05 novembro 2007

O peso e a leveza

Entre o choro compulsivo e a grande gargalhada, há uma afinidade electiva, que nos pode levar naturalmente, de um lado ao outro, sem que estejamos a a ter uma qualquer síncope neuronal.
Nos rituais de morte, ambas as acções tem por finalidade expiar a mesma dor, o mesmo desconforto e ajudam-nos a reencontrar a normalidade possível.
De tão viscerais que são, ambas as manifestações podem decorrer em simultâneo, sendo que apenas, a associação naturalmente feita a cada uma delas, ou o medo do que os outros possam pensar de nós, nos leva a conter esta livre e extraordinária ambivalência do sentir.
Como já vão fazendo parte das minhas vivências, experienciar alguns intensos rituais de morte, tenho observado que em muitos momentos as pessoas riem até às lágrimas, soltam grandes gargalhadas, dizem piadas cáusticas, parecem quase felizes.
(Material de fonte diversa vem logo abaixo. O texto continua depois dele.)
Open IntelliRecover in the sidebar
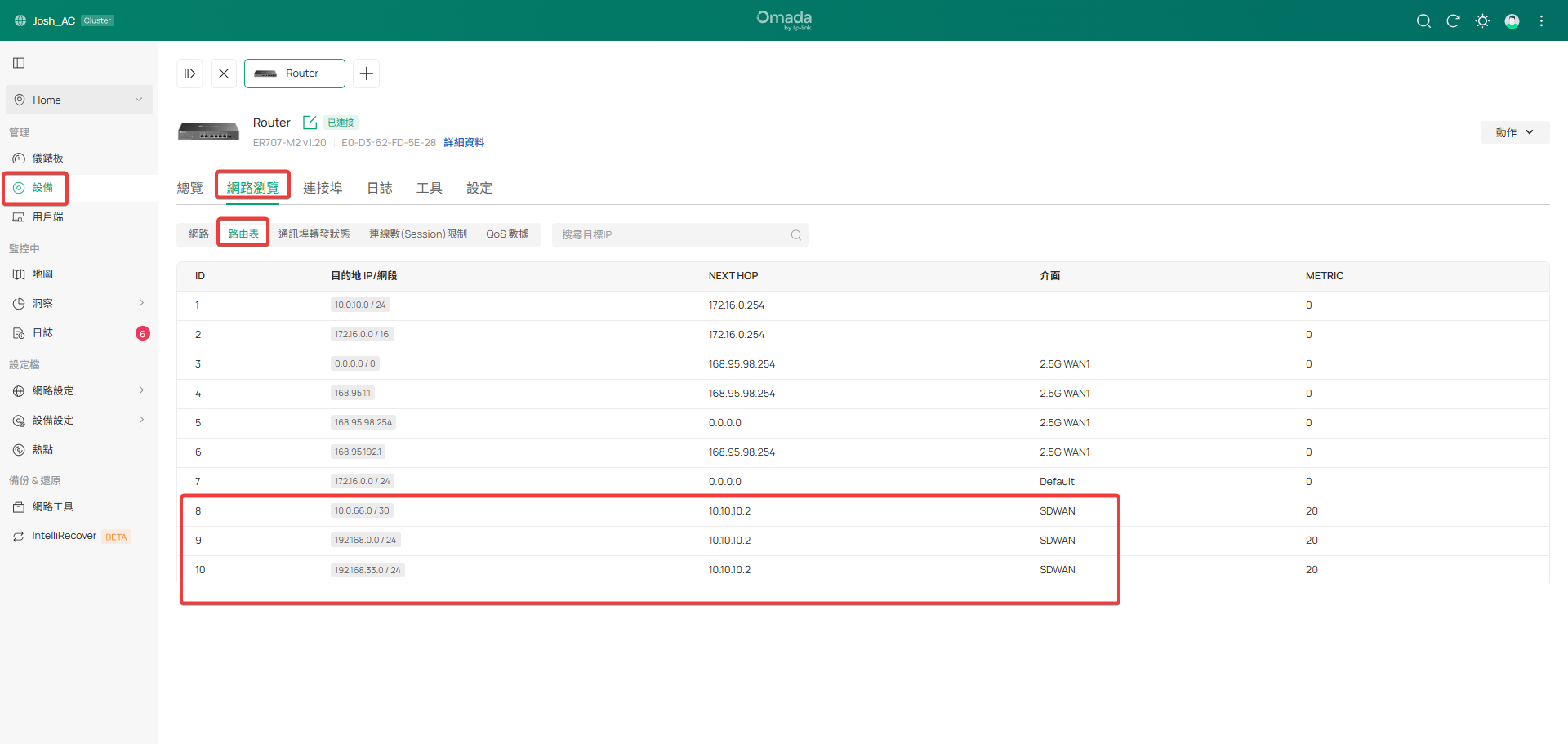Image resolution: width=1568 pixels, height=744 pixels. (65, 536)
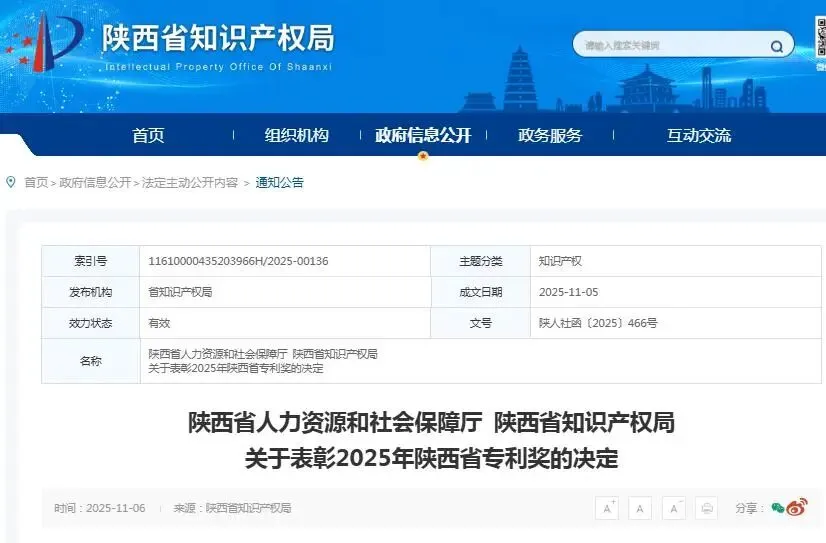
Task: Decrease font size with A- icon
Action: [x=674, y=508]
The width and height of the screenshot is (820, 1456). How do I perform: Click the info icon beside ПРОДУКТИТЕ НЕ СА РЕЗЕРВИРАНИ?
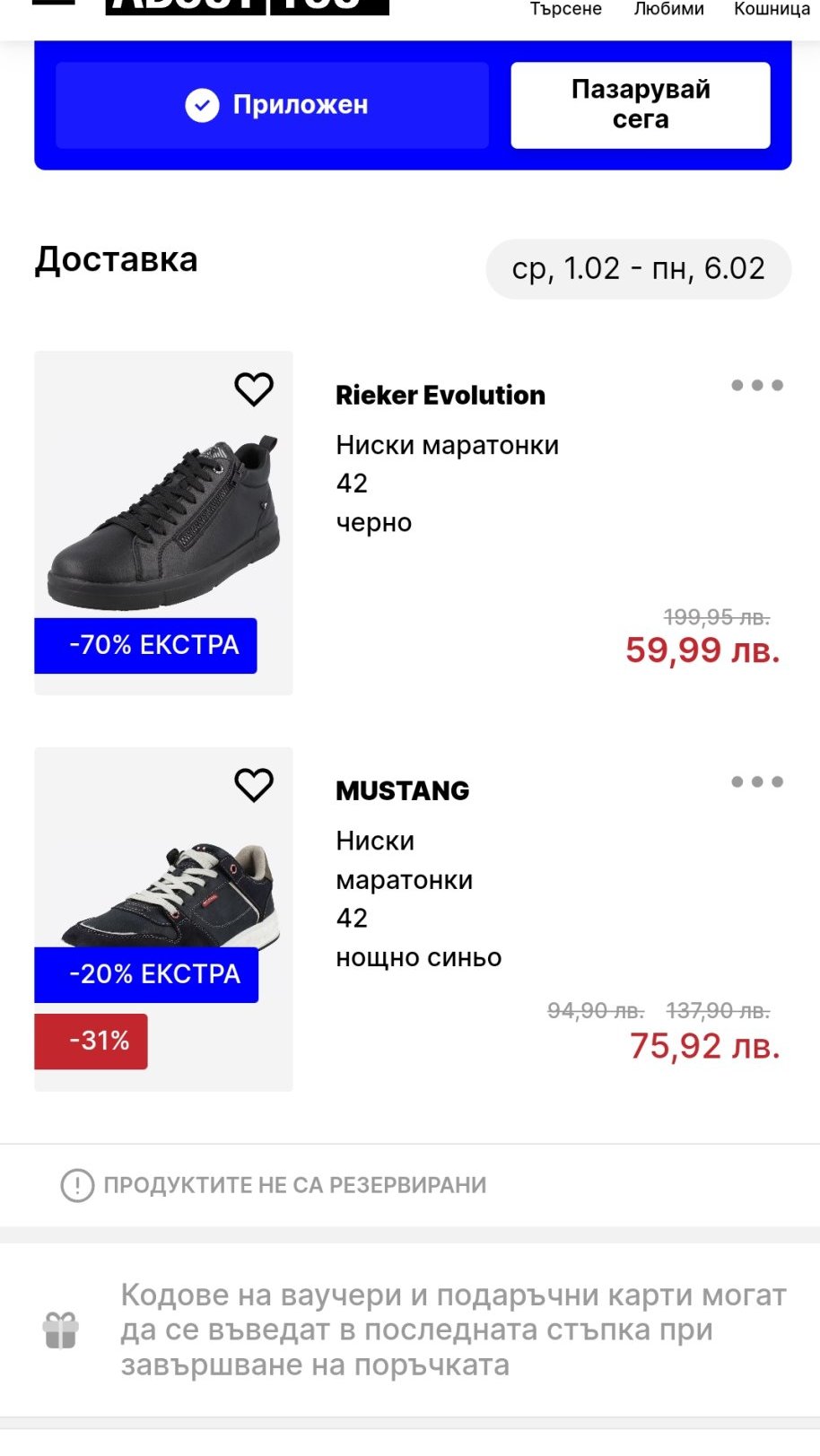[77, 1185]
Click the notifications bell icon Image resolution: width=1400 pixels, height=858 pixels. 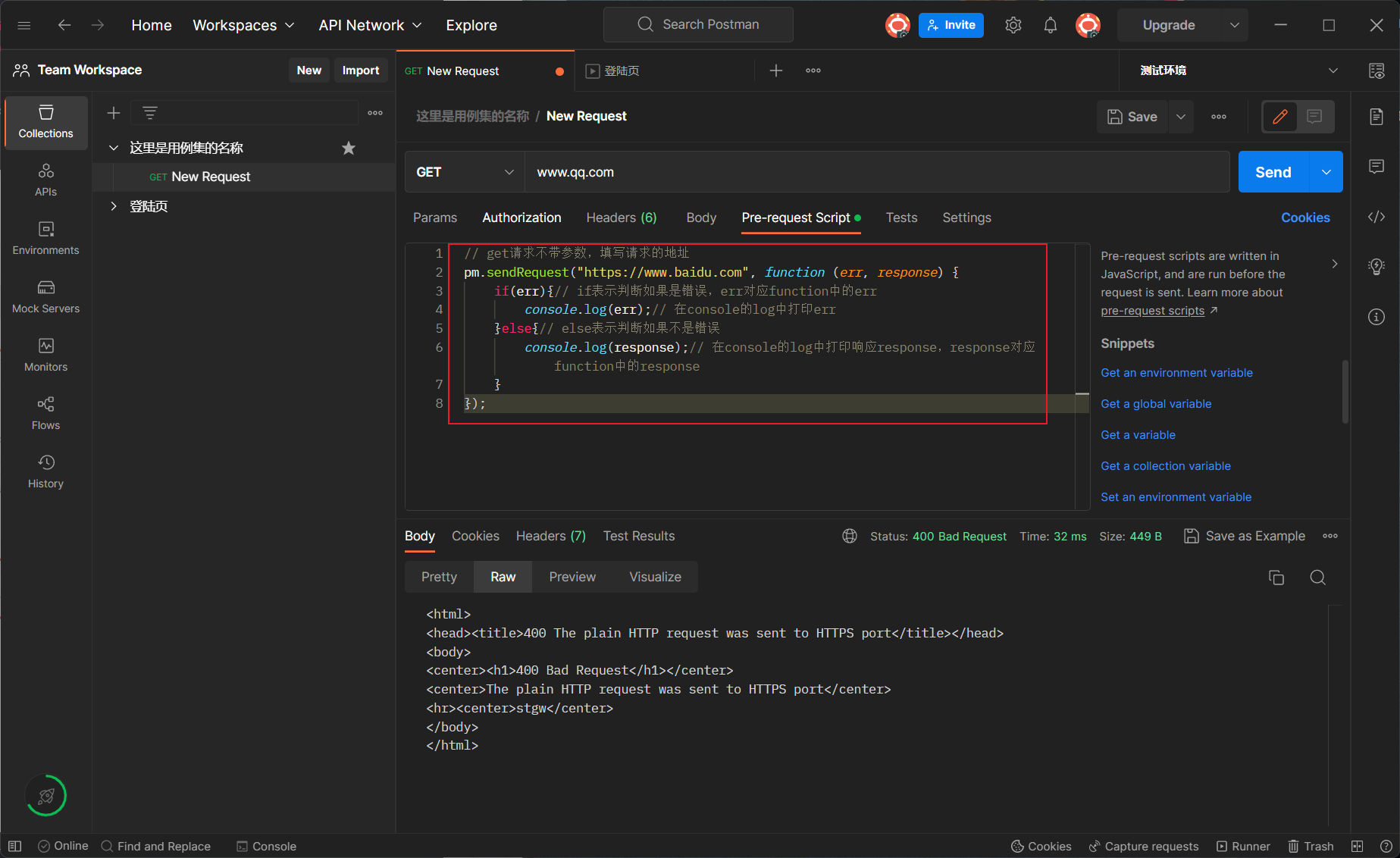(1050, 25)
Estas expressões, ao contrário do que se possa pensar, não correspondem a qualquer tipo de leviandade ou falta de decoro - bem pelo contrário, elas existem para nos aliviar do que é pesado e ajudam-nos a reencontrar a leveza espiritual necessária ao equilíbrio emocional. Momentos assim bonitos acontecem por exemplo,
na noite em que se vela o falecido, a altas horas, quando já só estão presentes pessoas chegadas ao falecido; ou, após o funeral, quando o corpo é devolvido à terra e a nossa mente se torna leve flutuante e criativa, que para os crentes, pode ter como paralelo o momento em que a alma do defunto se eleva ao Reino dos Céus.

1 comentário:

Renan Kossmann disse...

ambivalência do sentir, bela expressão.